Mr. Pataki and the State Legislature have confronted bad budgets in the past, but these things have a cumulative effect. Mr. Pataki and his cohorts, State Senate Majority Leader Joseph Bruno and Assembly Speaker Sheldon Silver, closed previous deficits with dubious gimmicks. This time around, hard decisions are unavoidable. The state can’t issue bonds based on future revenues from tobacco settlements. We’ve done that. The state can’t pass an income-tax surcharge on high earners. We’ve done that.

For two decades, spanning the Cuomo and Pataki administrations, Albany has steadfastly refused to reform state spending practices. When confronted with deficits, the Governor and legislative leaders turned red ink to black by selling off assets or borrowing against future revenues or engaging in some other reckless flimflam. But now the day of reckoning has dawned.

Gimmicks won’t close this gap, because the state has used every gimmick it has-except one. Casino gambling is all the rage in Albany, where some actually are suggesting that Mr. Pataki close the deficit by borrowing against casino revenues-even though the casinos themselves, proposed for the Catskills, haven’t even broken ground yet.

Mr. Pataki and the legislative leaders no doubt will be tempted to find an easy, or less painful, solution to this dilemma. But Albany’s refusal to deal with reality got us in this jam in the first place. The casino-revenue plan is just the sort of gimmick that leads to short-term relief and a long-term headache.

It’s time Albany’s leaders earned their salary by weighing the options, making hard decisions and then explaining those decisions to voters. This novel approach would go a long way towards resolving our permanent fiscal crisis. It might also cause us to reconsider our opinions of the three men who run state government.

Jack Newfield

With the death of journalist Jack Newfield, New York has lost an authentic voice and a tireless champion, while we at The Observer have lost a treasured former colleague. Mr. Newfield’s byline appeared in several city newspapers, including this one, and he left his mark wherever he went. He had that rare combination of compassion and common sense, which made his advocacy for the poor, the disenfranchised and the alienated all the more powerful. He never forgot that he was a kid from Bedford-Stuyvesant, and that there were thousands like him who never made it out of the old neighborhood.

How he cherished this city! His love for New York and its people was matched by his contempt for those who would do us harm, whether they were crooked politicians, ruthless mobsters or unfeeling bureaucrats.

The Observer extends its condolences to his wife, Janie, his children, Rebecca and Joseph, and his legions of friends and fans.

Holiday Wishes

As 2004 draws to a close and families gather for the holidays, New Yorkers have much to be grateful for. Three years after suffering the worst terrorist attacks in world history, the city has made a remarkable recovery. Employment is edging up, tourism is booming, new Broadway shows and restaurants are bustling, and apartment prices are at all-time highs. Thanks to the work of Mayor Michael Bloomberg and Police Commissioner Ray Kelly, crime continues to drop to all-time lows, as New York maintains its distinction of being the safest large city in America. And under the guidance of Schools Chancellor Joel Klein, millions of dollars of private money are flowing into the public schools.
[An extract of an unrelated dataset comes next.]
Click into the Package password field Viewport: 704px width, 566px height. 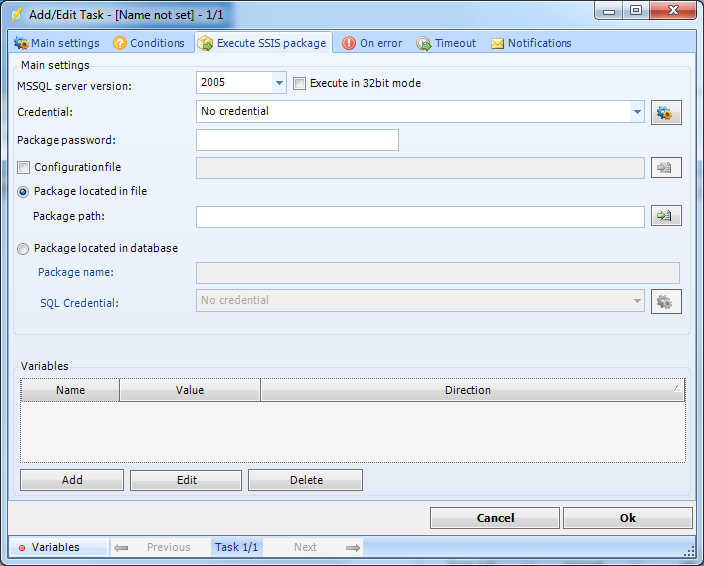[x=297, y=140]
Of course, long-term growth will depend on a strong national economy. And New Yorkers are rightly concerned that, with George W. Bush at the helm, the horizon is looking a bit ominous. But this is surely a time of year to put the political aside in favor of the personal, to embrace the local over the global, and to be thankful for the enduring charms and unexpected changes which make New York the world’s most vibrant, satisfying city.

The Observer would like to thank our readers and advertisers, and to extend our wishes for a peaceful, joyful holiday and a very happy 2005.